Is the sequence $a_{n}= {{n}\choose{[n/2]}}^{1/n}$ increasing?

Question

Let the sequence $a_{n}= {{n}\choose{[n/2]}}$$^{1/n}$ for every $n\in\mathbb{N}$, where $[x]=\max\{k \in \mathbb{Z} | k\leq x\}$ the floor function. How can I show that this sequence is increasing? I have tried using logarithms and gamma functions (for derivative) but I didn't get far. Any ideas?

Answer 1

You can use the identity $k\cdot \binom{m}{k} = m\cdot \binom{m-1}{k-1}$ and apply induction over n by showing $a_{n+2} \ge a_n$.

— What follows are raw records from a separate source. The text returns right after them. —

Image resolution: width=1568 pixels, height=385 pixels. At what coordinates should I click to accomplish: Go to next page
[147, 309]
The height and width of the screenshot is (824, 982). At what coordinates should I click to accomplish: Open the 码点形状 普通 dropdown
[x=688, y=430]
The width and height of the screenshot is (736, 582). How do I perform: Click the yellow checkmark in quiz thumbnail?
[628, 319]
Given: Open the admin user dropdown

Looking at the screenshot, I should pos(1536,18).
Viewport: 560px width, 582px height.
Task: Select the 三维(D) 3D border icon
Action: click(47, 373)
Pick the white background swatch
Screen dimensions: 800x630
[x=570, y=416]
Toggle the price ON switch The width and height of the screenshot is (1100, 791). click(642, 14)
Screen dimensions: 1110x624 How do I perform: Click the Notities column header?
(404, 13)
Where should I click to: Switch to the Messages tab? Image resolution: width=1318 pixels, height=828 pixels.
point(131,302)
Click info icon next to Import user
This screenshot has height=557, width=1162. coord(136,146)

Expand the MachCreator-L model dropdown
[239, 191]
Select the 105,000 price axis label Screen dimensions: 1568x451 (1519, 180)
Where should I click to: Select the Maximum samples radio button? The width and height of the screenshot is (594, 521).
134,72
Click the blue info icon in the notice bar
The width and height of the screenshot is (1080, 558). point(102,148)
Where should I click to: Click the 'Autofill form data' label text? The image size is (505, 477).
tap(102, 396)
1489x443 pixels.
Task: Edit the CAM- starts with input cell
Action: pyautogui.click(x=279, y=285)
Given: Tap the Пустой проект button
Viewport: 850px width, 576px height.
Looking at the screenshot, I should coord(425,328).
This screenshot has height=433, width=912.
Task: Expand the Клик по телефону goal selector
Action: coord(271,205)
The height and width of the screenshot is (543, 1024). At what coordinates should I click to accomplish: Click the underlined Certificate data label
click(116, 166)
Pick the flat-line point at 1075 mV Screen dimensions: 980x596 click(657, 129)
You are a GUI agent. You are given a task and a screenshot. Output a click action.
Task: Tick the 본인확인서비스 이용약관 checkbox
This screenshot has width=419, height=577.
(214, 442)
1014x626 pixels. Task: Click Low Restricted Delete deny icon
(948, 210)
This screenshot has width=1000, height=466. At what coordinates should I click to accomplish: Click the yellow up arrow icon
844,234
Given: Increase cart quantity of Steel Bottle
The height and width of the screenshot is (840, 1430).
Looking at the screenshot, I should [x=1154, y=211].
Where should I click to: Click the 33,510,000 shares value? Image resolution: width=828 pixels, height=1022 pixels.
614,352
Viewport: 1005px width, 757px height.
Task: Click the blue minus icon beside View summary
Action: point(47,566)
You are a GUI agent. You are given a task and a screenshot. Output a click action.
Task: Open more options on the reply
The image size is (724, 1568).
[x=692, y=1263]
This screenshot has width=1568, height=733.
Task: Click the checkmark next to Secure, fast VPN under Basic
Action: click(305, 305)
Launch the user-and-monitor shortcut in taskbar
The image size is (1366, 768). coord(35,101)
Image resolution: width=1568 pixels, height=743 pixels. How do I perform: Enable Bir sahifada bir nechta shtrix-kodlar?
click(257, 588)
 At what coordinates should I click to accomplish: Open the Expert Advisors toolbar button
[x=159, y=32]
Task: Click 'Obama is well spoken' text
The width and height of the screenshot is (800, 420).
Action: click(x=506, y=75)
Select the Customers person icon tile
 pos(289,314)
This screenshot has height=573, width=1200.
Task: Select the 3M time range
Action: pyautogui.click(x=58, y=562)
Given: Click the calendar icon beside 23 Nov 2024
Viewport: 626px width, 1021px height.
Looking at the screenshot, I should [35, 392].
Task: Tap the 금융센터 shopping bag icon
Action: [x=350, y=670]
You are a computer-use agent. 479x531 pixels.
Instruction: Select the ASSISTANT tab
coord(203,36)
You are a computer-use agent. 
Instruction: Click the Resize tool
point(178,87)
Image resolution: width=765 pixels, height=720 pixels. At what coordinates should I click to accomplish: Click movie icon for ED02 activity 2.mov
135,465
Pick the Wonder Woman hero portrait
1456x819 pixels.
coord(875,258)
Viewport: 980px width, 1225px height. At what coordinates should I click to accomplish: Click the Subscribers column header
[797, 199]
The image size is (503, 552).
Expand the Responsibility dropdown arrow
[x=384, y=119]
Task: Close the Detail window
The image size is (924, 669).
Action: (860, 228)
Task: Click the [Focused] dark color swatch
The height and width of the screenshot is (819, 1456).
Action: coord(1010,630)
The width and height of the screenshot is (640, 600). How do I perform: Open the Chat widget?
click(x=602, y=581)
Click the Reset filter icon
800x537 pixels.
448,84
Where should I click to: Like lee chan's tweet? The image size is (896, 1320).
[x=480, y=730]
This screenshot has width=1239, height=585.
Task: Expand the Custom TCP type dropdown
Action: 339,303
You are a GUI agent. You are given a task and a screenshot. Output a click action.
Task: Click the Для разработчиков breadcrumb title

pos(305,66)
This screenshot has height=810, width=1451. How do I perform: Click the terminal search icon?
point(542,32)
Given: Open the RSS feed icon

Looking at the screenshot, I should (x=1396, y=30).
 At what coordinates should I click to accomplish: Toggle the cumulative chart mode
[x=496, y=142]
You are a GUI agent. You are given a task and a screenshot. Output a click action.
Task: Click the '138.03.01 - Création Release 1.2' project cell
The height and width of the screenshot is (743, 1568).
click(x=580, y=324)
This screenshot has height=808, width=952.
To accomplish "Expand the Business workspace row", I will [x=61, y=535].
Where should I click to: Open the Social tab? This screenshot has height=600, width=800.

For $n=2 $ & $ n=3:$$$ a_1 \le a_2 \le a_3 \Leftrightarrow \binom{1}{0} \le \sqrt{\binom{2}{1}} \le \binom{3}{1}^{1/3} \Leftrightarrow 1 \le \sqrt{2} \le 3^{1/3}$$

Given that the assumption is proven for n, we now need to show $a_{n+2} \ge a_n$. First reshape $a_{n+2}$: $$ a_{n+2} = \binom{n+2}{[\frac{n}{2}+2]}^{\frac{1}{n+2}} = \bigg(\frac{[n/2]+1}{[n/2]+1}\binom{n+2}{[\frac{n}{2}]+1}\bigg)^{\frac{1}{n+2}} = \bigg((n+2) \binom{n+1}{[\frac{n}{2}]}\bigg)^{\frac{1}{n+2}} = \bigg((n+2)\frac{(n+1)}{(n+1) - [n/2])} \binom{n}{[\frac{n}{2}]}\bigg)^{\frac{1}{n+2}} $$

Now check whether the inequality holds: $$ a_{n+2} \ge a_n\\ \Leftrightarrow \bigg((n+2)\frac{(n+1)}{(n+1) - [n/2])} \binom{n}{[\frac{n}{2}]}\bigg)^{\frac{1}{n+2}} \ge \binom{n}{[n/2]}^\frac{1}{n} \\\Leftrightarrow \bigg(\bigg((n+2)\frac{(n+1)}{(n+1) - [n/2])} \binom{n}{[\frac{n}{2}]}\bigg)^{\frac{1}{n+2}} \bigg)^{n+2} \ge \bigg(\binom{n}{[n/2]}^\frac{1}{n}\bigg)^{n+2} \\ \Leftrightarrow (n+2)\frac{(n+1)}{(n+1) - [n/2])} \binom{n}{[\frac{n}{2}]} \ge \binom{n}{[n/2]} \cdot \binom{n}{[n/2]}^\frac{2}{n} \\ \Leftrightarrow (n+2)\frac{(n+1)}{(n+1) - [n/2])} \ge \binom{n}{[n/2]}^\frac{2}{n} $$

In this last inequality, the right hand side is smaller than 4, because $$ a_n \le \bigg(\sum_{i=0}^n \binom{n}{i}\bigg)^{1/n} = (2^n-1)^{1/n} \le (2^n)^{1/n} = 2 $$

And because in the left hand side in the inequality $(n+2) \ge 4$ for $n\ge 2$, and because the other factor is $\ge 1$, the statement is proofen.

Answer 2

Use a stronger version of $$\left( \frac n k \right)^k < \binom n k $$ for $k < n$.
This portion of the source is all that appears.